Of all people in the whole wide world to run into.
“Consort!” The shapeshifter dropped to one knee and smacked his fist into his chest. “It’s you!”
Why me?
The shapeshifter on his right dropped to one knee as well. The other guy, the one with the bucket, stared at me, wide-eyed.
“Get up, Keelan,” I hissed.
The claymore guy jumped to his feet from kneeling position and trotted over, his eyes shining.
“We’ve been over this. I’m not the Consort. Dali is the Consort now.”
Keelan smiled at me with slightly deranged devotion, his blond hair, wet with Cape Fear’s dark water, sticking to his face and neck. “You will always be the Consort to me.”
My left eye twitched. I slapped my hand over it.
His real name was Caolan Comerford, but he’d changed it when he came to the States. Other Irish people pronounced it as Kaylin or Kwaylan, Americans called him Cowlan, and correcting people got in his way, so he settled on Keelan because it sounded cool and was something he could live with.
Keelan claimed to have descended from the werewolves of Ossory, a mythical Irish shapeshifter kingdom that was said to flourish in Ireland pre-Norman invasion. For a while, I wasn’t sure he was even Irish, since he played up the charming Celtic-rogue thing so much. But according to Curran, there might have been something to his Ossory claims, because Keelan was abnormally gifted as a werewolf. He had a huge warrior form, could keep it up for a long period of time, could talk while in it, and was absolutely lethal in a fight.
I’d interacted with thousands of shapeshifters in my life, and Keelan was the only shapeshifter who fought with a claymore. In the warrior form. The first time I met him, we were in the middle of a skirmish, and he just kind of waded into it. His claymore was 55 inches long, and he himself was 66 inches tall. He had pulled it off his back, looked around, and suddenly this enormous werewolf spilled out and started swinging the claymore, one-handed. It was all offense. He had zero sword training until me. He had just whipped the claymore around like it was a club, and it hadn’t hindered him any, because when a giant werewolf waved around 6 pounds of sharpened metal, it cleared his killing field in record time. It took me almost two years to make him into a half-decent swordsman.
“What are you doing here, Consort?” Keelan asked, petting Cuddles.
“I should be asking you that question. Why are you sneaking into the Farm? Are you trying to start a war?”
The shapeshifter with the bucket hid it behind him.

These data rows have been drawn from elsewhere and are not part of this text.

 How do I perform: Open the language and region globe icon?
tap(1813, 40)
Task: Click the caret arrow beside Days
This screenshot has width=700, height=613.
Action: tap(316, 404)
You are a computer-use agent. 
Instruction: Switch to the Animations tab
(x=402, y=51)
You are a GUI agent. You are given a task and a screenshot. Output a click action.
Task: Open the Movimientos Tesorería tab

“What’s in the bucket?” I asked.
“Umm,” Keelan said.
Keelan had come to us a few months after our trip to the Mediterranean. He had been looking for something to do with his life, and once he’d heard the story of the Beast Lord and his glorious quest to obtain panacea for his pack, he decided to check us out. The moment he had seen Curran in a warrior form, Keelan decided he had found his purpose for living. Somehow my husband was the answer to everything Keelan was searching for. Curran, recognizing talent, had admitted him to the Pack on the condition he would give us 10 years.
And then Curran and I walked away from the Pack. Curran was Keelan’s favorite person, and I was his second favorite person, because I taught him how to use his claymore and because I was Curran’s mate. Keelan tried to separate with us, but Jim wouldn’t let him go until his contract was up. He counted on Keelan to counterbalance Desandra, the alpha of Clan Wolf. Except Keelan wanted nothing to do with being an alpha of the wolves. One time Desandra lost her patience and straight out asked him if he would ever make a bid for her spot, and he told her that only an idiot would want that job, because life was far too short for that kind of bullshit. Both Jim and Desandra tried to pull him to their respective sides, but Keelan proceeded to half-ass every task they had given him and was insufferably apathetic about werewolfing in general and following their orders in particular.
Although headquartered in Atlanta, the Pack claimed a good chunk of the southern Atlantic seaboard as their territory. Wilmington, close to that territory’s northern border, was one of the most dangerous areas because of Barrett and the Farm. The Pack maintained a minimal presence here, less than 20 people total, but all of them were highly skilled combat shapeshifters. Almost every promising render did a tour here if they wanted to move up, so when the alpha in charge of the Wilmington sub-pack had gotten herself killed, Desandra nominated Keelan as her replacement to get him out of her hair, and Jim, who’d given up on Keelan by that point, shipped him off.
And now he was sneaking onto the Farm with a bucket.
“What’s in the bucket?” I repeated.
Keelan fluttered his eyelashes at me. “The thing is…”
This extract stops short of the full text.